The full text of the letter follows:
Dear Majority Leader McConnell, Minority Leader Schumer, Speaker Pelosi, and Minority Leader McCarthy:
Thank you for your swift, bipartisan action to respond to the health and economic impact of the novel coronavirus (COVID-19). As you prepare for a fourth economic relief package, we respectfully request significant funding to be allocated to Federal TRIO Programs (TRIO) to support vulnerable students and their families impacted by the virus.
COVID-19 has disrupted the learning of millions of students. From in-person classroom closures to the cancellation of essential after-school programs, students across the nation have lost invaluable and formative academic experiences. These students are missing out on more than graduation ceremonies and exams; their academic and personal lives have been destabilized, and their career prospects have been shaken. Many students are in dire need of immediate, comprehensive support during this time of academic and economic uncertainty.
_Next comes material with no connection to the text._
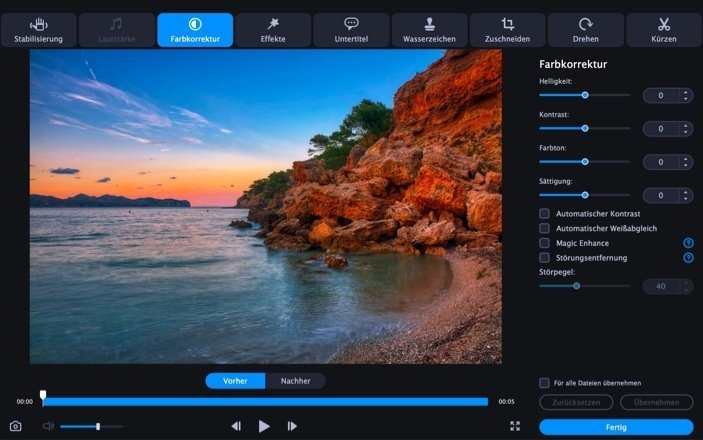Toggle fullscreen preview mode
Screen dimensions: 703x440
click(515, 426)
Low-income students, students with disabilities, first-generation students, youth who are homeless, have limited English proficiency, and who are in foster care, students in rural communities, and military veterans—all of whom already face greater obstacles to their learning experiences are often encountering a more substantial impact from COVID-19. These students are at risk of falling through the cracks of our system and permanently losing a chance to pursue higher levels of education.
TRIO programs help ensure that these vulnerable students receive the support they need to progress through the academic pipeline. Through a set of outreach and student services programs, TRIO works to mitigate existing disparities in access and assistance for students. Their programs not only enrich individuals academically, but they also enhance our workforce’s economic prospects by empowering more people to earn high school diplomas and post-secondary degrees. The assistance that TRIO program professionals can provide to these students is even more necessary during the pandemic.
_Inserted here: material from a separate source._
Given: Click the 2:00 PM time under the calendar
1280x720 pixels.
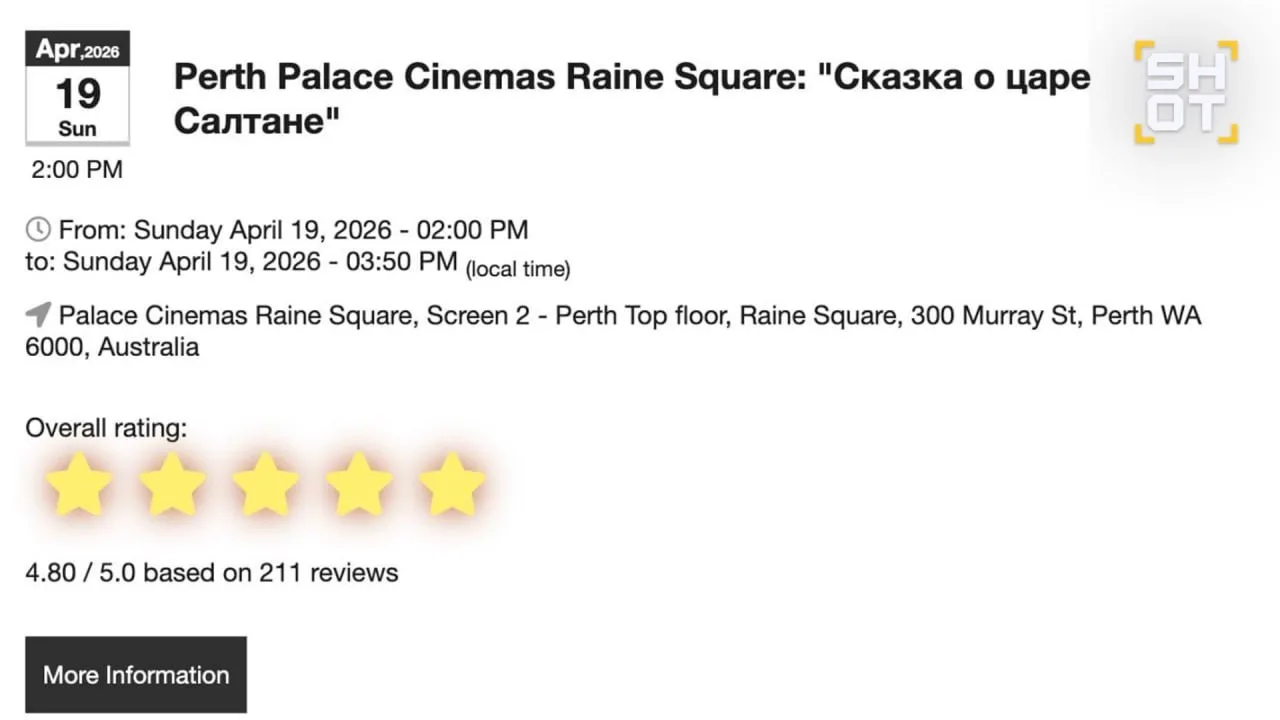Looking at the screenshot, I should [x=77, y=170].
A significant increase in overall program capacity would allow significantly more vulnerable students to receive support that is critical to their success and to the economy’s revival, such as academic tutoring and counseling; financial literacy programs; assistance with postsecondary planning, college admissions applications, and career counseling; peer and adult mentoring; work-study opportunities, and connections to wrap-around services that make high school and college completion more likely.
We thank you for your support of these vital programs for our nation’s most vulnerable students and their families, and we look forward to working with you on the next relief bill to ensure our most vulnerable students are supported.